First and most obviously, riding every day is important. I know a working week can be hectic, but even 60 minutes on the bike is better than nothing. As a minimum, I think you need to ride every morning. Missing 3 days in a week is the real problem for you – its as many as 12 days off in a month!
My initial observation is that there is a big gap between the high intensity work (racing and your short efforts) on one hand, and the aerobic work on the other. Too much of the former, and not enough of the latter. There is a trap in all endurance sports, doing your fast work too slow, and your slow work too fast. I would recommend you take a step back and rebuild your aerobic infrastructure with 3 weeks of disciplined aerobic riding. By “aerobic” I would rule out 30/60sec efforts, SE [strength endurance] work, racing. I would rule in “controlled” 15min climbs, long steady-paced rides, normal group rides, daily frequency. Lets try to get 90-120mins minimum every day.
The aerobic aspect can’t be understated, and in my view it underpins the whole of your top end training and racing. As you seem to be experiencing, it is hard to combine the density of sessions required to be racing well and feeling good, without the aerobic strength that provides for rapid recovery. Its a simple metabolic equation – if you are a bit underdone aerobically, you don’t have the metabolic capacity to fuel your rides with fats so easily, and consequently you are empty by the end of a long day. It’s difficult to put multiple long days together on empty, and the vicious cycle ensues with inconsistent training, poor high end efforts. By the time riders reach your level, its a combination of sessions over a week/block that matter. You can go and ride 230km, and that session alone won’t make much difference to you, as it might for a beginner. When we talk about periodisation and progression in training, it is the density of sessions that you try to manipulate for a training stimulus.
So, for you I would seriously recommend that you ease back the quality for the next 3 weeks, and get right into some proper aerobic training. You will feel the right time to up the ante, because there is always a natural momentum that follows as your form emerges.
The first disclaimer in all of this is that this is Stuart’s advice for me based on my experience level (many years of racing), my upcoming goals, and my situation. There is no such thing as a solution or training plan for everyone. However, the reason I chose to bring this up is because this as a common mistake with so many people and it brings us back to the basics.
If there is one piece of advice I’d like to highlight from Stuart’s email which is a mistake that nearly every experienced cyclist makes, it is this:
There is a trap in all endurance sports, doing your fast work too slow, and your slow work too fast.

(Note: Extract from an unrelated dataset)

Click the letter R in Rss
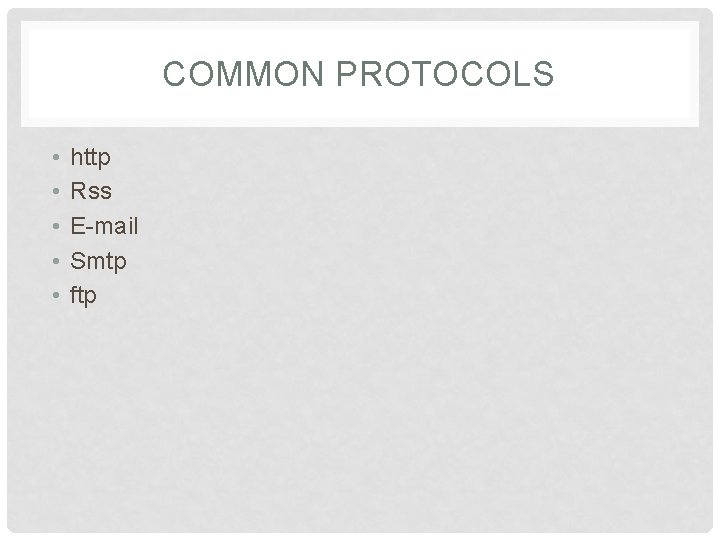Image resolution: width=720 pixels, height=540 pixels. (79, 191)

So many people neglect aerobic training and consider it a waste of time. Just because it doesn’t hurt, doesn’t mean it’s not stimulating a response in your body. Aerobic training will trigger many responses in your body that are extremely valuable in your fitness:
– increases mitochondrial enzymes (sometimes called “cellular power plants” because they generate most of the cell’s supply of ATP (from sugar and other organic molecules)
– increases lactate threshold (to some extent)

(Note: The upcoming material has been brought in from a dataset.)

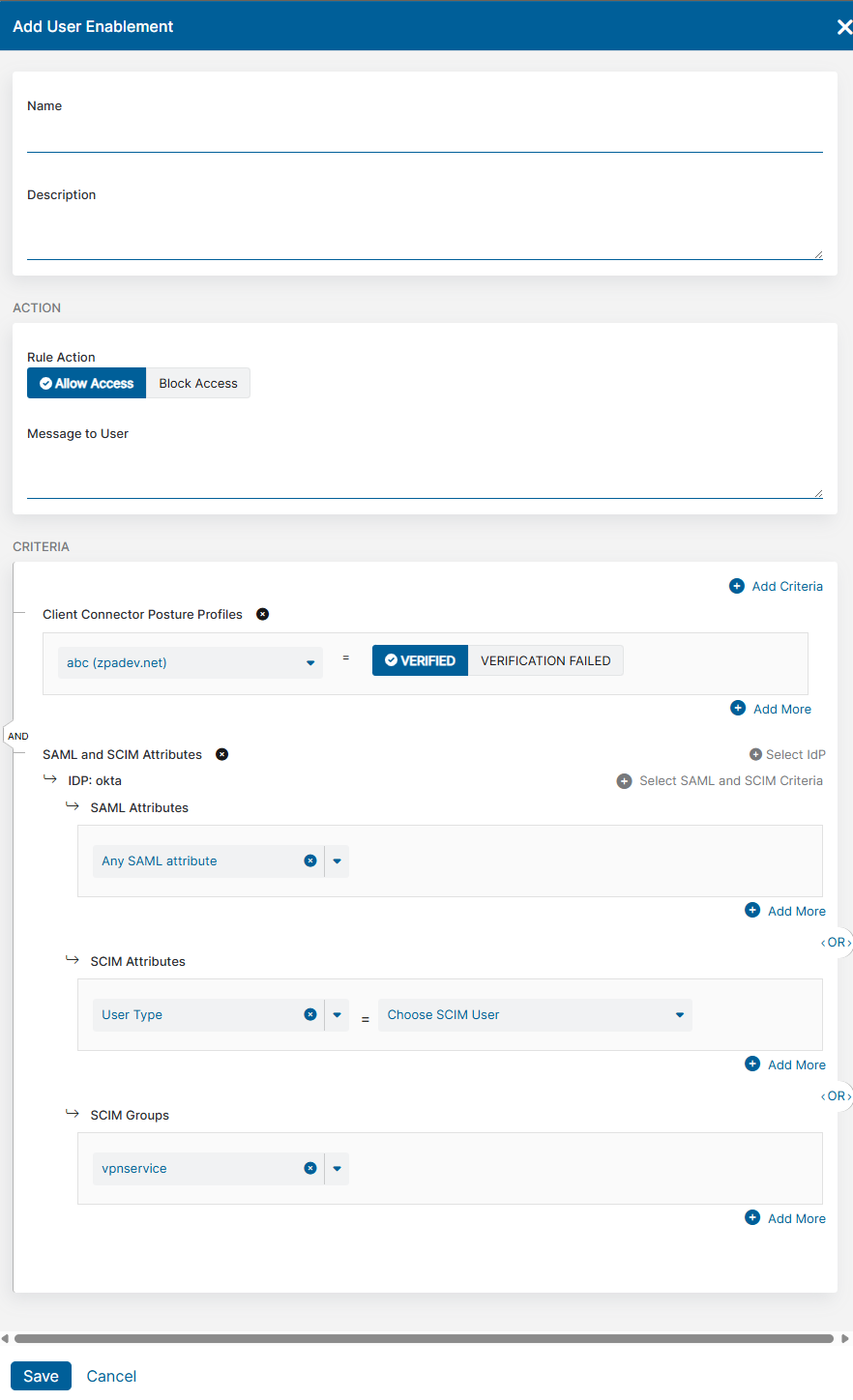Screen dimensions: 853x1400
Task: Expand the dropdown beside Any SAML attribute
Action: click(337, 860)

– increases glycogen storage
– increases muscle capillarisation
– hypertrophy of slow-twitch muscle fibres
If there’s a sports scientist out there reading who can expand on these points I’d love to hear from you. I’m not a exercise physiologist, but have never heard anything contrary to this (I would however like to read a proper review of Chris Carmichael’s “Time Crunched Cyclist” from someone with a scientific background, because it seems to go against everything I’ve ever learned). What I can tell you from experience is that there is no substitute for the aerobic part of your training.
There’s no doubt that there’s a time and place for hard rides in your training, but don’t neglect the easy ones or you might get caught in the same trap as so many others.